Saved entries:

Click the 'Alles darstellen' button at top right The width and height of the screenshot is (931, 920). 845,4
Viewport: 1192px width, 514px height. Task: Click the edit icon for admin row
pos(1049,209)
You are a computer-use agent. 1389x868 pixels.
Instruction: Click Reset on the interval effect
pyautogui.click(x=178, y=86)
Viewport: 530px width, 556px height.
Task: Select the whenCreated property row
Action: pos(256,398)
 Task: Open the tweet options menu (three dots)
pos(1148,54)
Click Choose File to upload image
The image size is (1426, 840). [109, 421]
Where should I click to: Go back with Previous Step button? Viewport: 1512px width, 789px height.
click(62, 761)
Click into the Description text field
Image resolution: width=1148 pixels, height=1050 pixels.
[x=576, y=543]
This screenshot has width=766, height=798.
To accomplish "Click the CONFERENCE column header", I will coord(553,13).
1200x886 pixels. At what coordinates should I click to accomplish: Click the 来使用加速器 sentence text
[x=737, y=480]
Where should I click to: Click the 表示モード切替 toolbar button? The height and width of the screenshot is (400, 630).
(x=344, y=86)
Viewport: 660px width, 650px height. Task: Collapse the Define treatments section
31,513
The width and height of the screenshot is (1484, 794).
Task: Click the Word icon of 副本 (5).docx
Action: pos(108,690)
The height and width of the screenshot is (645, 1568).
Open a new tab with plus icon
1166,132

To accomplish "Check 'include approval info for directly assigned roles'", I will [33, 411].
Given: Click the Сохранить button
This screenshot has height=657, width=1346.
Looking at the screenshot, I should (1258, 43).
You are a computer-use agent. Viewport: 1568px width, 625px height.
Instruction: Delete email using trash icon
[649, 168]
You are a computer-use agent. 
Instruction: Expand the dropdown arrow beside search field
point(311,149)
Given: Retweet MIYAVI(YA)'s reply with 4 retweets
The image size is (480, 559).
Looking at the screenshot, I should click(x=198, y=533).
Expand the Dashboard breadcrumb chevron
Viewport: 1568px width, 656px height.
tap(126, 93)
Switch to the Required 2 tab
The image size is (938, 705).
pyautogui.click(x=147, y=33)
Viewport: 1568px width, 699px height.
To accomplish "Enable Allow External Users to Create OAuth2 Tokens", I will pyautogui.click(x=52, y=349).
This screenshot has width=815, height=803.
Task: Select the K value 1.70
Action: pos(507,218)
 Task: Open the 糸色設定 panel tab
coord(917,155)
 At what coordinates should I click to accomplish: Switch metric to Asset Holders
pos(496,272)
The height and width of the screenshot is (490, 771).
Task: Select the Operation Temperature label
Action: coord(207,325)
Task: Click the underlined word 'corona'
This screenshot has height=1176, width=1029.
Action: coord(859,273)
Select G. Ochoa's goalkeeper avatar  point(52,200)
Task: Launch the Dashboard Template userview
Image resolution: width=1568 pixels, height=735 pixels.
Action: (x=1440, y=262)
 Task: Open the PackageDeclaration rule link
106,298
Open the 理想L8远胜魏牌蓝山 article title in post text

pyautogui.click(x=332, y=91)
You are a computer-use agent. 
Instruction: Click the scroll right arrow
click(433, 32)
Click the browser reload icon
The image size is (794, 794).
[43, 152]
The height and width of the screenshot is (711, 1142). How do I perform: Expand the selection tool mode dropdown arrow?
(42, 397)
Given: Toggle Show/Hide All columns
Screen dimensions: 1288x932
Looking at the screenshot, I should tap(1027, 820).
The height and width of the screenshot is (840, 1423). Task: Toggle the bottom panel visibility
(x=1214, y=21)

> Assignment
Using the records above, give the count of lines with the word "agent", and write nothing more.

> Result of this task
4